Il trend appare evidente: invece dei vecchi sistemi di download peer-to-peer (come nel caso dei torrent, che avevano preso il posto di eMule e di altri sistemi più datati), stanno guadagnando slancio le IPTV, gestite da organizzazioni criminali ma che agiscono come aziende legittime con tanto di assistenza tecnica e interfacce guidate, che permettono di accedere in streaming ai contenuti.
Al contrario, il download resta il riferimento per i “pirati puristi” della qualità video.

Un dato cruciale emerge dal report MUSO: la pirateria televisiva rimane la categoria dominante (45% del traffico), trainata specificamente da contenuti come gli Anime, che soffrono di una frammentazione cronica e di ritardi nella localizzazione.
Alcune analisi hanno però evidenziato altre tendenze. Innanzitutto, si starebbe verificando quella che è stata soprannominata Subscription Fatigue: il 47% degli utenti globali ritiene di pagare troppo per lo streaming, e il 41% crede che i contenuti offerti non valgano il prezzo richiesto.

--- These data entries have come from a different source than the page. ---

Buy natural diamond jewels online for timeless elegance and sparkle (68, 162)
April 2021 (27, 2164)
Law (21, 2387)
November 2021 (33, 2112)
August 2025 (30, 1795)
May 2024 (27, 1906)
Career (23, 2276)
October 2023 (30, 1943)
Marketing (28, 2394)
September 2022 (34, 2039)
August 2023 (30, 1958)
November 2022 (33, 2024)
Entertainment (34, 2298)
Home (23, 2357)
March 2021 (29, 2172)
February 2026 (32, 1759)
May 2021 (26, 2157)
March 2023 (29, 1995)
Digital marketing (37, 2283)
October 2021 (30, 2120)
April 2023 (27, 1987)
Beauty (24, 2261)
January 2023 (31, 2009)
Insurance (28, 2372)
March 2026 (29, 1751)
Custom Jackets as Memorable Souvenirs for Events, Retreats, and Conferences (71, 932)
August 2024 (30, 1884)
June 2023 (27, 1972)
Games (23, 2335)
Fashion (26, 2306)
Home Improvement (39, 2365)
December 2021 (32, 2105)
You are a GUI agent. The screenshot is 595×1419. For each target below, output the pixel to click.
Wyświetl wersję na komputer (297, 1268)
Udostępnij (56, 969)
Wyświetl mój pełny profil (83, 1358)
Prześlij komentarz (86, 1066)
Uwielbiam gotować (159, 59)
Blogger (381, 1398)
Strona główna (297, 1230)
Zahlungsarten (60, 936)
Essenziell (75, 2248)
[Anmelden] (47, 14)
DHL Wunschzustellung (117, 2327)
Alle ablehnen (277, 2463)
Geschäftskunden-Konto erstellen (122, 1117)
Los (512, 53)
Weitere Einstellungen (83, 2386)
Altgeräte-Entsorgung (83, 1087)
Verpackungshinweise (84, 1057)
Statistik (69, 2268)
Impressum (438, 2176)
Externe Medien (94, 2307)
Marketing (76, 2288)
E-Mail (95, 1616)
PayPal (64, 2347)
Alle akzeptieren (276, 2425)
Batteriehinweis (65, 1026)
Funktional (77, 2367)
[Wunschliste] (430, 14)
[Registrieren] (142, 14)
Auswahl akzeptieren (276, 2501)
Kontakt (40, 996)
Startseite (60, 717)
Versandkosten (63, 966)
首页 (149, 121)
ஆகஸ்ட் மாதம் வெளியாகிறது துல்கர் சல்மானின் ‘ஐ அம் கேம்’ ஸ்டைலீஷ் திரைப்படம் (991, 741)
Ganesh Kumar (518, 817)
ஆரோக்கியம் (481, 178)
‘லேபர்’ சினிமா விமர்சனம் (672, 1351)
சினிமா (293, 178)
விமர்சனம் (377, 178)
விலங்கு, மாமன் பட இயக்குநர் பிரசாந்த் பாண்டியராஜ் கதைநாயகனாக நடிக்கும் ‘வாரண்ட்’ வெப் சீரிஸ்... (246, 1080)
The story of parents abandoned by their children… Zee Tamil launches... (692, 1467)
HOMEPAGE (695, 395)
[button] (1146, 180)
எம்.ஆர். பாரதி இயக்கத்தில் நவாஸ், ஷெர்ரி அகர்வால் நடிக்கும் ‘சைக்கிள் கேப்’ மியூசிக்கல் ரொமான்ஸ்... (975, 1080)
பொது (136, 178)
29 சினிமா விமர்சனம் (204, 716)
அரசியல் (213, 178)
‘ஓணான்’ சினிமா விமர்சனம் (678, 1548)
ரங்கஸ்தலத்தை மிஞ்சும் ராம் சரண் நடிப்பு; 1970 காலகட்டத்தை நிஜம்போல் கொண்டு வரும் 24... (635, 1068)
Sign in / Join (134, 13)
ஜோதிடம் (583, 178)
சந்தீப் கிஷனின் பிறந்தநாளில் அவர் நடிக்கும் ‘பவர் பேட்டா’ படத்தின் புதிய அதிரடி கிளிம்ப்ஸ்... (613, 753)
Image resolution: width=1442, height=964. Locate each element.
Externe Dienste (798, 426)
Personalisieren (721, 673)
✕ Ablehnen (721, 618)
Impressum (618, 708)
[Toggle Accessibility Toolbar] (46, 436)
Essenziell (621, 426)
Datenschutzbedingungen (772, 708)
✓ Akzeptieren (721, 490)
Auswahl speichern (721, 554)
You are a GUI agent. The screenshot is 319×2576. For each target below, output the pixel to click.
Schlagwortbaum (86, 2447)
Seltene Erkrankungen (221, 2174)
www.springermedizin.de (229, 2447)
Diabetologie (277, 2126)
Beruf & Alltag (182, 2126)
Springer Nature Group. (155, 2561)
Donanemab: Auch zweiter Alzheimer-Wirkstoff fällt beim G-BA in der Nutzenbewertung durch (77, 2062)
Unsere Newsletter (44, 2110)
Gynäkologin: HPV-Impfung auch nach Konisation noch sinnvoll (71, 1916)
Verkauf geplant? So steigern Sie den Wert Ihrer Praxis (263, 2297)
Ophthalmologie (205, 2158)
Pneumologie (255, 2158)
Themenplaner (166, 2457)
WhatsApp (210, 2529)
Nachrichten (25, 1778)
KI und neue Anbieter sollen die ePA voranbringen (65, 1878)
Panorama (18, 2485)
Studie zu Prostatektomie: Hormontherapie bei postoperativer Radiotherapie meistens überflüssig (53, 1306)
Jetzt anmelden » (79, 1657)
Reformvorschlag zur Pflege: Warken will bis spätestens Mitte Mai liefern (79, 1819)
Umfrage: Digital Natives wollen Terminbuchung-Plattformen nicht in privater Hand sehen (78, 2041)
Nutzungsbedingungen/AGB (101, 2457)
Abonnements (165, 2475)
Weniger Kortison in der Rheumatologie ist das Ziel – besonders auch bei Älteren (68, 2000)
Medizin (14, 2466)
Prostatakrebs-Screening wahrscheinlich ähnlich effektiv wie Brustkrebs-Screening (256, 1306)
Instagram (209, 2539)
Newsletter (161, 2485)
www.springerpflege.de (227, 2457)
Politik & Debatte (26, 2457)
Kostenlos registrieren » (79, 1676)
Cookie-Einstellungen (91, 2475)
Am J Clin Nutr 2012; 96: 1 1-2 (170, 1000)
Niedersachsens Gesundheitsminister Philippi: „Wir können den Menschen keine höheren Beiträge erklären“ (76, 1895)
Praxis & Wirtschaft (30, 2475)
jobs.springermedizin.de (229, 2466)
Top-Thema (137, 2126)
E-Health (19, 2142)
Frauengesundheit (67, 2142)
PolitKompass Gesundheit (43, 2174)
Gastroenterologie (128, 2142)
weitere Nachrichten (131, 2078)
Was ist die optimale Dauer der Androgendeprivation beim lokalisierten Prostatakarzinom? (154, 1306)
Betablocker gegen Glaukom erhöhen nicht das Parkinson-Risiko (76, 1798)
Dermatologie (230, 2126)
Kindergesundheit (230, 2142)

A ciò si aggiunge anche la frammentazione: l’utente vuole vedere quella specifica serie, non abbonarsi a un intero catalogo per un mese. L’assenza di opzioni pay-per-view (di recente DAZN ha lanciato l’opzione per l’acquisto di una singola giornata) che permettano di vedere solo una singola serie tv potrebbero quindi avere un ruolo in questo ritorno di fiamma verso la pirateria.

Guardando al 2026, quindi, le nubi all’orizzonte per i colossi dello streaming potrebbero essere ancora più oscure. Un calo degli abbonati infatti potrebbe spingere le piattaforme ad aumentare ulteriormente i prezzi, a discapito di coloro che sceglieranno di mantenere la sottoscrizione. Bisognerà vedere che impatto avrà l’acquisizione di Warner Bros Discovery da parte di Netflix sul prezzo a lungo termine, così come l’IA. La sensazione, insomma, è che un vero equilibrio sia ben lontano e le piattaforme devono fare tesoro di quanto accaduto in questo 2025.

L’anno che sta per concludersi, infatti, dovrebbe aver insegnato che l’utente ha un limite ed è stato superato: dopo anni in cui la pirateria sembrava sconfitta, sembra esserci all’orizzonte un effetto rebound per colpa dei rincari continui e di cataloghi che privilegiano sempre più il numero che la qualità.